Business Conditions
FY 2008 was a year in which the environment changed substantially. In the first half of FY 2008, we achieved favorable levels of orders and sales that continued from FY 2007. However, in the second half, as a result of the effects of the financial crisis that originated in the United States, there was a sharp decrease in orders worldwide. There was a dramatic collapse, with Mori Seiki recording a value of received orders that was 75% down in January, 2009. Many machine tools that had been ordered were cancelled. Under these circumstances Mori Seiki aimed at increasing its share of orders, established overseas subsidiaries in Canada (Ontario) and Malaysia (Kuala Lumpur) where the underlying trend is for expansion in demand of machine tools, while also opening new Technical Centers in Germany (Chemnitz) and Austria (Vienna).
Mori Seiki has developed new products to meet expanding demand for large, high-productivity machine tools in the fields of resources, electricity generation from wind power, aircrafts, and railroads.

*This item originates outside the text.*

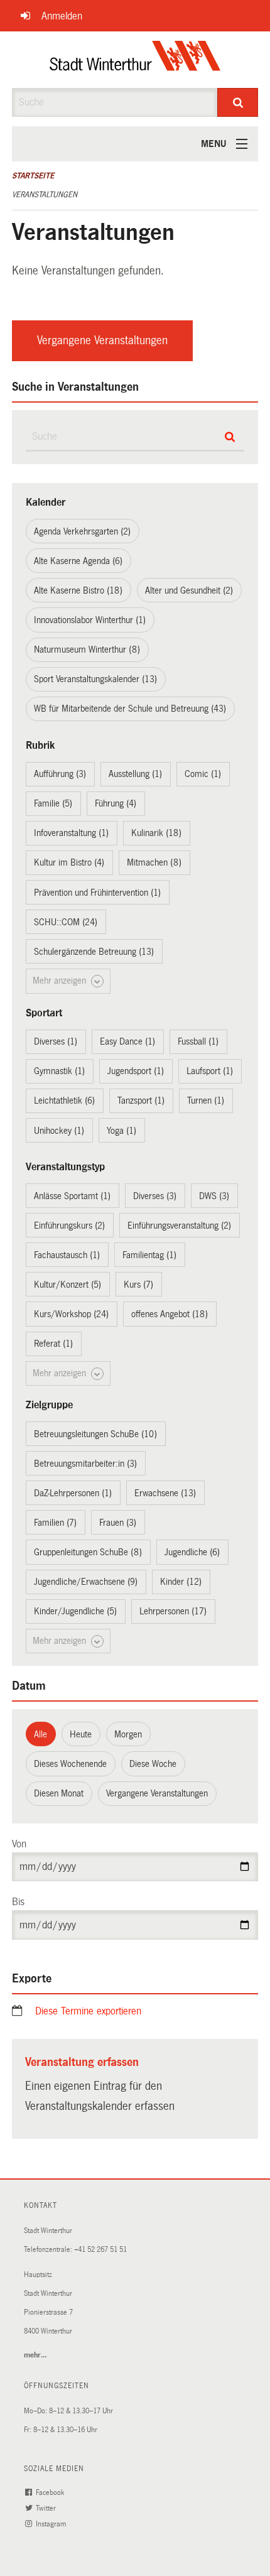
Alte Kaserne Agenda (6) (78, 561)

We have developed the NT6600 DCG, a high-precision, high-efficiency integrated mill turn center that is capable of dealing with long, large-diameter parts, and the MV-1003L, a vertical machining center. We have also implemented a full model change with the NH6300 DCG Ⅱ and NH8000 DCG Ⅱ medium-sized and large horizontal machining centers.
We are cautiously optimistic about the economy, as recently received orders indicate that things are leveling out. We expect that the economic policies adopted in each country will improve the investment climate for companies, and Mori Seiki is prepared to respond quickly to the upcoming recovery of orders.
Under these conditions, our consolidated net sales were 157,203 million yen (22.3% down from the previous term), and the consolidated operating income was 5,922 million yen (81.1% down from the previous term).
Currently, Mori Seiki is aiming to establish leadership in the global machine tool market with GILDEMEISTER AG (of Germany), and the companies have agreed on business and capital collaboration with the focus on mutual cooperation.
Geographically, Mori Seiki has its strength in Japan and the United States, and on the product front it has its strength in multi-axis machines, machining centers and lathes. We are also manufacturing key components of machine tools such as spindles, motors and ball screws in-house, and we are distinguished by the vertical integration of products. On the other hand, geographically GILDEMEISTER AG has a high share of the business in Europe, and on the product front it stands out with its 5-axis machining centers, large machining centers and low-budget machines. So we can expect a good complementary relationship between the two companies both in terms of expansion of geographic area and products. And by melding the two companies' technical prowess and strong sales networks, we will make progress with development of favorable business on a global scale. In this way the Mori Seiki Group is actively implementing a strategy toward medium and long-term growth by expanding its global business and strengthening research and development.
The trends and business results for each segment, classified by location, are as follows:
In Japan, demand for aircraft and construction machinery industries had been strong in the first half of the year. However, orders for automobile and construction machinery industries had been decreased since October, 2008. Sales were 78,036 million yen ($794,421 thousand) decreased by 23.8% compared with the previous fiscal year.
In the Americas, demands for aircraft, energy, medical equipments, and construction machinery industries had been in a good condition in the first half of the year. However, orders had been decreased since October, 2008 affected by the decline of capital investment due to the economical slowdown. Sales were 29,977 million yen ($305,171 thousand) decreased by 19.3% compared with the previous fiscal year.
In Europe, demand for mainly aircraft industry had been brisk in the first half of the year. However, capital investment had been dull since October, 2008 due to extremely declined factory operating rate in automobile industry in Germany, France, Spain, and central Europe. In addition, demand for agricultural machinery, construction machinery and oil hydraulic industries had been in a slowdown. Sales were 45,451 million yen ($462,700 thousand) decreased by 22.4% compared with the previous fiscal year.
In Asia and Oceania, demand for natural resource, automobile and construction machinery industries had been decreased due to the appreciation of the yen. Capital investment had been decreased in the southern part of China where many exportoriented companies are located in. Sales were 3,739 million yen ($38,064 thousand) decreased by 10.2% compared with the previous fiscal year.